Unions to seek initiative for business profits tax

The state’s teachers and labor unions will file a business profits tax initiative Wednesday, said Danny Thompson, head of the state’s AFL-CIO.

The tax would be on business’ net profits of more than $1 million a year, at a rate of 2 percent. Thompson offered a rough estimate that it would raise $1 billion every two years, a massive sum for a state with a general fund budget of about $5.5 billion for two years.

“Our tax system is broken,” he said. “If we don’t fix it, we’ll never fix our educational system. If we don’t fix our educational system, we can never diversify our economy.”

The money will be earmarked for kindergarten through 12th grade education.

Although the group supports phasing out the state’s tax on payroll, called the modified business tax, it will not be part of the initiative.

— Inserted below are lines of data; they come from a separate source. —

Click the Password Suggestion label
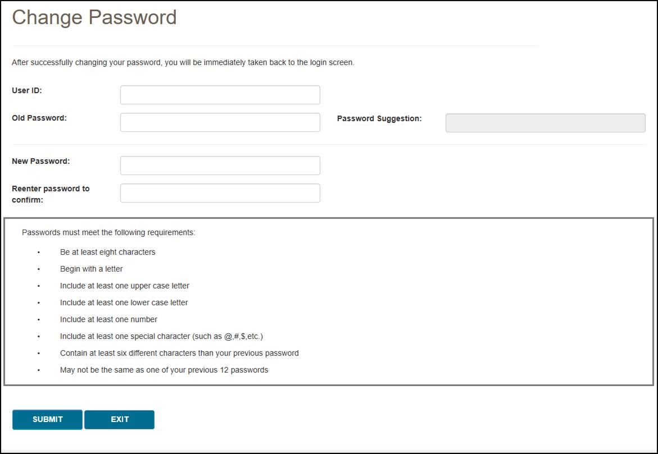This screenshot has height=454, width=658. point(380,118)
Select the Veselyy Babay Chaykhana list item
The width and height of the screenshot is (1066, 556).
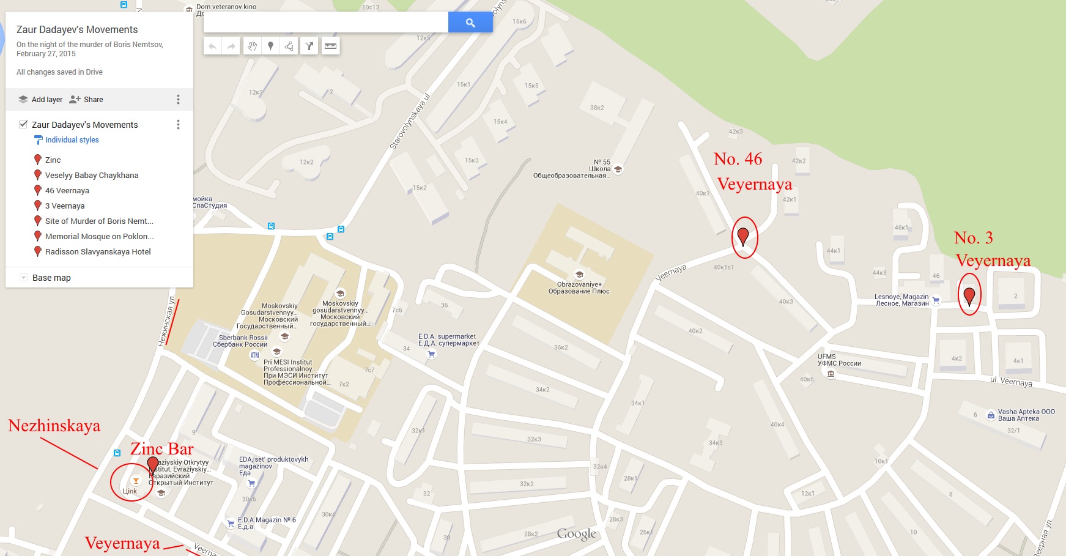point(92,175)
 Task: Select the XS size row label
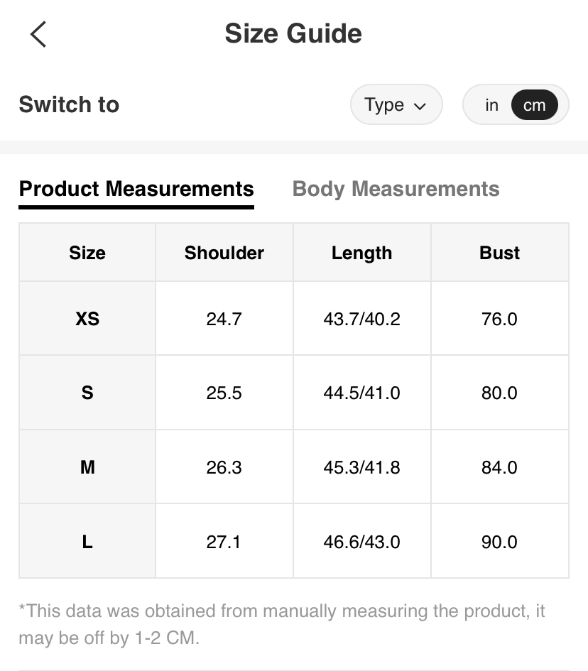pyautogui.click(x=87, y=319)
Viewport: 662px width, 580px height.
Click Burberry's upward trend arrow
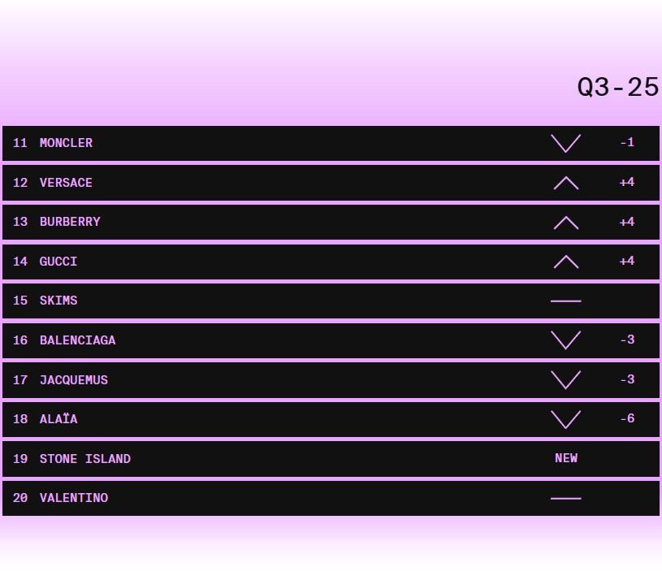coord(565,223)
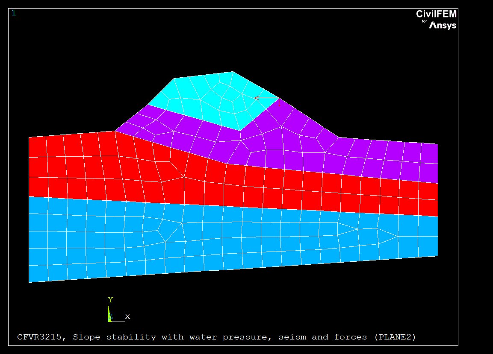Click the peak apex of cyan embankment
This screenshot has height=354, width=493.
tap(233, 72)
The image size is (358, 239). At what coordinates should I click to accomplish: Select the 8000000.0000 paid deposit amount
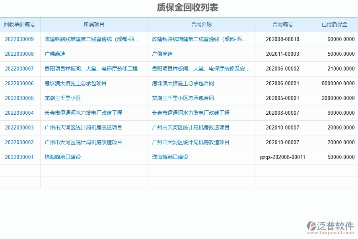[338, 83]
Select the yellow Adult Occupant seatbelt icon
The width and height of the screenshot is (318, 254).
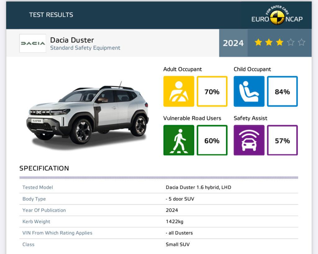point(179,91)
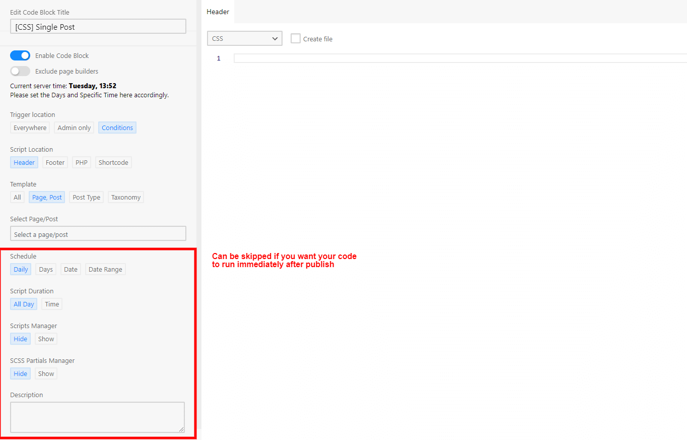Select the Post Type template option
Screen dimensions: 687x440
click(86, 198)

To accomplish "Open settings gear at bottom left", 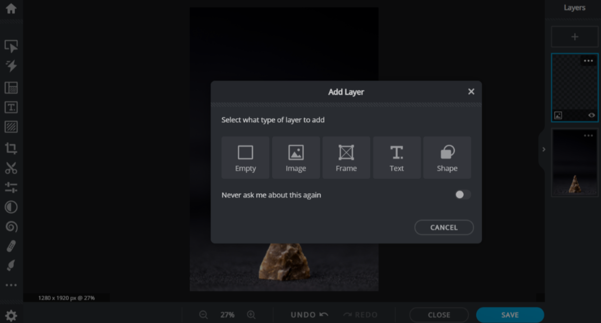I will click(11, 315).
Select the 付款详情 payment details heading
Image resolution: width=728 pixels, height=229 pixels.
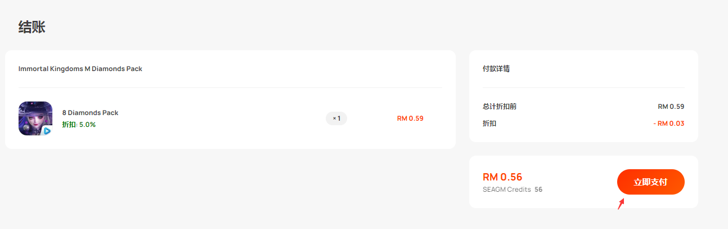(x=496, y=69)
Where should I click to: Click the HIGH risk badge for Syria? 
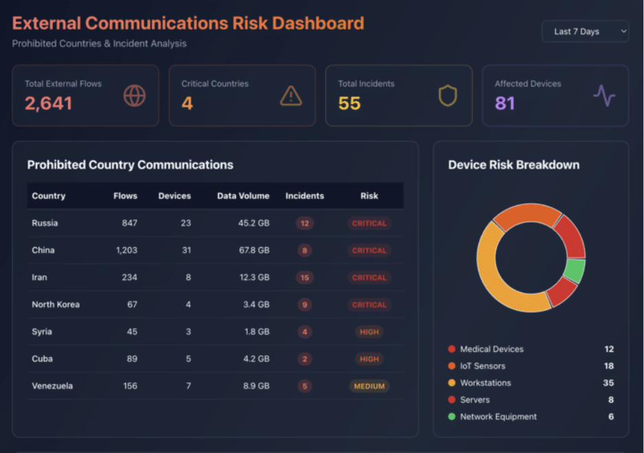pos(369,332)
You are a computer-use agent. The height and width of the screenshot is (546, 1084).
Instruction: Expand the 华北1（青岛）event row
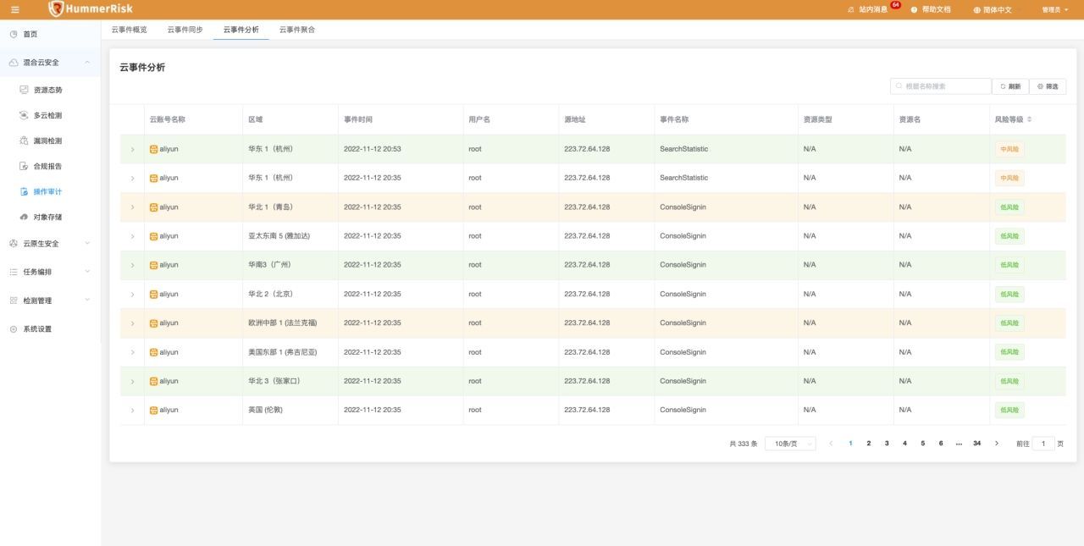click(x=132, y=207)
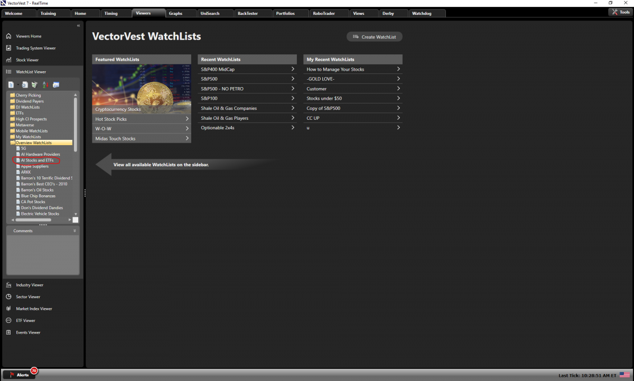Select AI Stocks and ETFs watchlist

[37, 160]
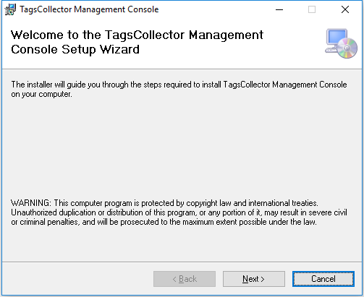This screenshot has height=297, width=364.
Task: Close the setup wizard with the X
Action: [x=345, y=9]
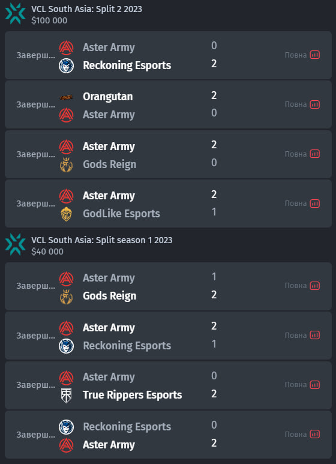
Task: Open stats icon for Orangutan vs Aster Army match
Action: click(315, 104)
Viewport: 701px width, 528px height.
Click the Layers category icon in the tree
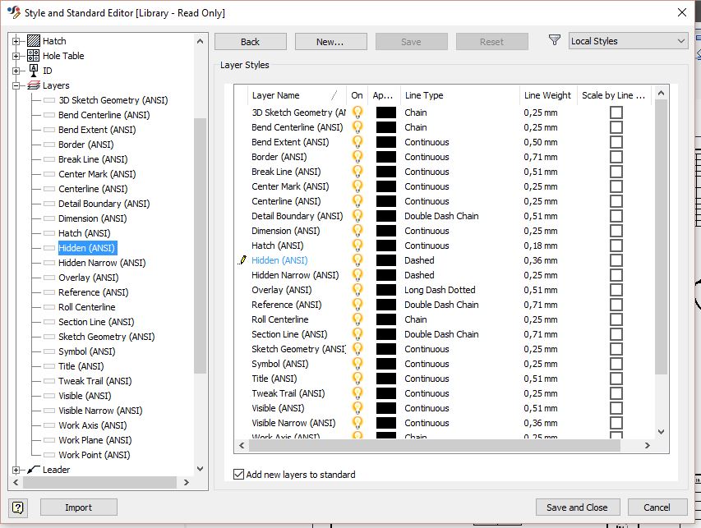34,85
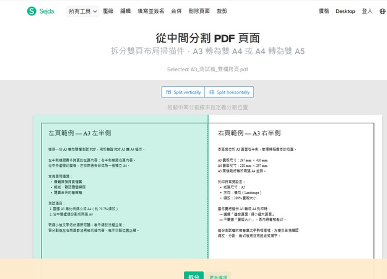387x279 pixels.
Task: Open the 合併 tool
Action: 176,11
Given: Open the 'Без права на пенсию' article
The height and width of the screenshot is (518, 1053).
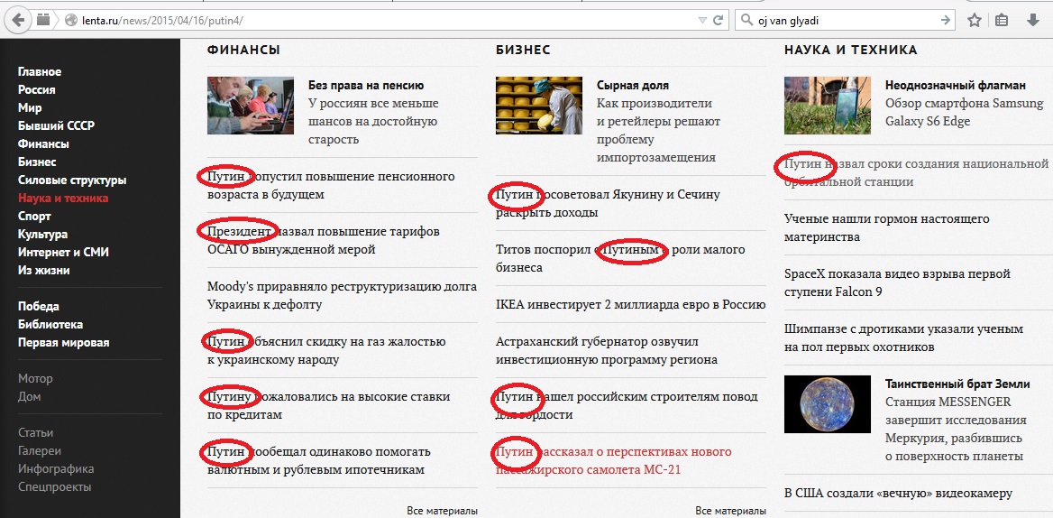Looking at the screenshot, I should (x=366, y=85).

The group will have until November to collect more than 72,352 valid signatures. If successful, the proposed language will go to the 2013 Legislature, where lawmakers will have 40 days to pass it, reject it or offer an alternative to voters. If it’s not passed, the initiative would go on the ballot in 2014.

The initiative is sure to be opposed by conservatives and business groups, who have guarded Nevada’s status of only one of three states without a personal or corporate income tax.

Gov. Brian Sandoval, a Republican, has said he opposes using the ballot to enact policy changes.

A tax initiative has been discussed since the summer of 2011, when pro-tax forces were frustrated by the Legislative process. But a coalition has been hampered by disagreements about language and ambivalence from potential private industry backers, like gaming and mining.

Thompson said that the coalition is still evolving.

“People want to see it, see that it is going forward,” Thompson said. “Until that happens, it’s just talk. Tomorrow, it is more than talk.”